Here is an example of what our single repository (OurPlatform) currently looks like:
/OurPlatform
---- Core
---- Core.Tests
---- Database
---- Database.Tests
---- CMS
---- CMS.Tests
---- Product1.Domain
---- Product1.Stresstester
---- Product1.Web
---- Product1.Web.Tests
---- Product2.Domain
---- Product2.Stresstester
---- Product2.Web
---- Product2.Web.Tests
==== Product1.sln
==== Product2.sln
All of those are folders containing VS Projects except for the solution files. Product1.sln and Product2.sln both reference all of the other projects. Ideally, I'd like to take each of those folders, and turn them into separate Hg repos, and also add new repos for each project (they would act as parent repos). Then, If someone was going to work on Product1, they would clone the Product1 repo, which contained Product1.sln and subrepo references to ReferenceAssemblies, Core, Core.Tests, Database, Database.Tests, CMS, and CMS.Tests.
So, it's easy to do this by just hg init'ing in the project directories. But can it be done while preserving history? Or is there a better way to arrange this?
EDIT::::
Thanks to Ry4an's answer, I was able to accomplish my goal. I wanted to share how I did it here for others.
Since we had a lot of separate projects, I wrote a small bash script to automate creating the filemaps and to create the final bat script to actually do the conversion. What wasn't completely apparent from the answer, is that the convert command needs to be run once for each filemap, to produce a separate repository for each project. This script would be placed in the directory above a svn working copy that you have previously converted.

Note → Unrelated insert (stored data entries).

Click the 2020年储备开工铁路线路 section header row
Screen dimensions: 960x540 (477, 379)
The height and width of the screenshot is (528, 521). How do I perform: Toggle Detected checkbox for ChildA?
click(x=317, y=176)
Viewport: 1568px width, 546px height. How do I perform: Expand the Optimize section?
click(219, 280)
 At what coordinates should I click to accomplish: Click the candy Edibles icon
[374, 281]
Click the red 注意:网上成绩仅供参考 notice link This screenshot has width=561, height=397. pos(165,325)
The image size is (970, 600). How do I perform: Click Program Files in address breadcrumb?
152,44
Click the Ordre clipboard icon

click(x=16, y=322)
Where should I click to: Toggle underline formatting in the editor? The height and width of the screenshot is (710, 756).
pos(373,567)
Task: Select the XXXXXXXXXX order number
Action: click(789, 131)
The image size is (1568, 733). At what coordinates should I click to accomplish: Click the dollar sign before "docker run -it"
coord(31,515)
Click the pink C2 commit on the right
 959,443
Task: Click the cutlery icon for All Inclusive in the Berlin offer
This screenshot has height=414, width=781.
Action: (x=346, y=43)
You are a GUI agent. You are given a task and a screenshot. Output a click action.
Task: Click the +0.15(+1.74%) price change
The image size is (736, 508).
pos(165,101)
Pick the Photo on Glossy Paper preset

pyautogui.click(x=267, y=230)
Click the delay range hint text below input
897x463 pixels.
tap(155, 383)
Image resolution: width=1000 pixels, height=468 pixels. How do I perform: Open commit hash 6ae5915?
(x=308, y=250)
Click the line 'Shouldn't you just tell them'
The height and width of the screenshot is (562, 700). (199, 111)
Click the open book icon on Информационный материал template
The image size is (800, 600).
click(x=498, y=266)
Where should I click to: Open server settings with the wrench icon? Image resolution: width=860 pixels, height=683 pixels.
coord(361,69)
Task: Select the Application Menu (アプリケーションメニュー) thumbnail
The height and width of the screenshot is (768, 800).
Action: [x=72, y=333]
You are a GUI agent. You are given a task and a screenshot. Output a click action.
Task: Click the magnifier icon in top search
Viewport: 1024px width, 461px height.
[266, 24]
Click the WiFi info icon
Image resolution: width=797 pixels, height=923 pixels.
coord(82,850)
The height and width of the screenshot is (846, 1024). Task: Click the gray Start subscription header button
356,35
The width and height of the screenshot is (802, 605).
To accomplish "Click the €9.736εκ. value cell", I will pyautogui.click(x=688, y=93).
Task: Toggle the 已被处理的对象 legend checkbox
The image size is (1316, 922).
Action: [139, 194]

I used the working copy since it's file structure best matched what I wanted the final new hg repos to be.
#!/bin/bash
# this requires you to be in: /path/to/svn/working/copy/, and issue: ../filemaplister.sh ./
for filename in *
do
extension=${filename##*.} #$filename|awk -F . '{print $NF}'
if [ "$extension" == "sln" -o "$extension" == "suo" -o "$extension" == "vsmdi" ]; then
base=${filename%.*}
echo "#$base.filemap" >> "$base.filemap"
echo "include $filename" >> "$base.filemap"
echo "C:\Applications\TortoiseHgPortable\hg.exe convert --filemap $base.filemap ../hg-datesort-converted ../hg-separated/$base > $base.convert.output.txt" >> "MASTERGO.convert.bat"
else
echo "#$filename.filemap" >> "$filename.filemap"
echo "include $filename" >> "$filename.filemap"
echo "rename $filename ." >> "$filename.filemap"
echo "C:\Applications\TortoiseHgPortable\hg.exe convert --filemap $filename.filemap ../hg-datesort-converted ../hg-separated/$filename > $filename.convert.output.txt" >> "MASTERGO.convert.bat"
fi
done;
mv *.filemap ../hg-conversion-filemaps/
mv *.convert.bat ../hg-conversion-filemaps/
This script looks at every file in an svn working copy, and depending on the type either creates a new filemap file or appends to an existing one. The if is really just to catch misc visual studio files, and place them into a separate repo. This is meant to be run on bash (cygwin in my case), but running the actual convert command is accomplished through the version of hg shipped with TortoiseHg due to forking/process issues on Windows (gah, I know...).
So you run the MASTERGO.convert.bat file, which looks at your converted hg repo, and creates separate repos using the supplied filemap. After it is complete, there is a folder called hg-separated that contains a folder/repo for each project, as well as a folder/repo for each solution. You then have to manually clone all the projects into a solution repo, and add the clones to the .hgsub file. After committing, an .hgsubstate file is created and you're set to go!
With the example given above, my .hgsub file looks like this for "Product1":
Product1.Domain = /absolute/path/to/Product1.Domain
Product1.Stresstester = /absolute/path/to/Product1.Stresstester
Product1.Web = /absolute/path/to/Product1.Web
Product1.Web.Tests = /absolute/path/to/Product1.Web.Tests
Once I transfer these repos to a central server, I'll be manually changing the paths to be urls.
Also, there is no analog to the initial OurPlatform svn repo, since everything is separated now.
Thanks again!

This can absolutely be done. You'll want to use the hg convert command. Here's the process I'd use:
convert everything to a single hg repository using hg convert with a source type of svn and a dest type of hg (it sounds like you've already done this step)
create a collection of filemap files for use with hg convert's --filemap option
run hg convert with source type hg and dest type hg and the source being the mercurial repo created in step one -- and do it for each of the filemaps you created in step two.
The filemap syntax is shown in the hg help convert output, but here's the gist:
The filemap is a file that allows filtering and remapping of files and
directories. Comment lines start with '#'. Each line can contain one of
the following directives:
include path/to/file
exclude path/to/file
rename from/file to/file
So in your example your filemaps would look like this:
# this is Core.filemap
include Core
rename Core .
Note that if you have an include that the exclusion of everything else is implied. Also that rename line ends in a dot and moves everything up one level.
# this is Core.Tests
include Core.Tests
rename Core.Tests .
and so on.
Once you've created the broken-out repositories for each of the new repos, you can delete the has-everything initial repo created in step one and start setting up your subrepo configuration in .hgsub files.

Related

Loop in bash for reading repositories(folders)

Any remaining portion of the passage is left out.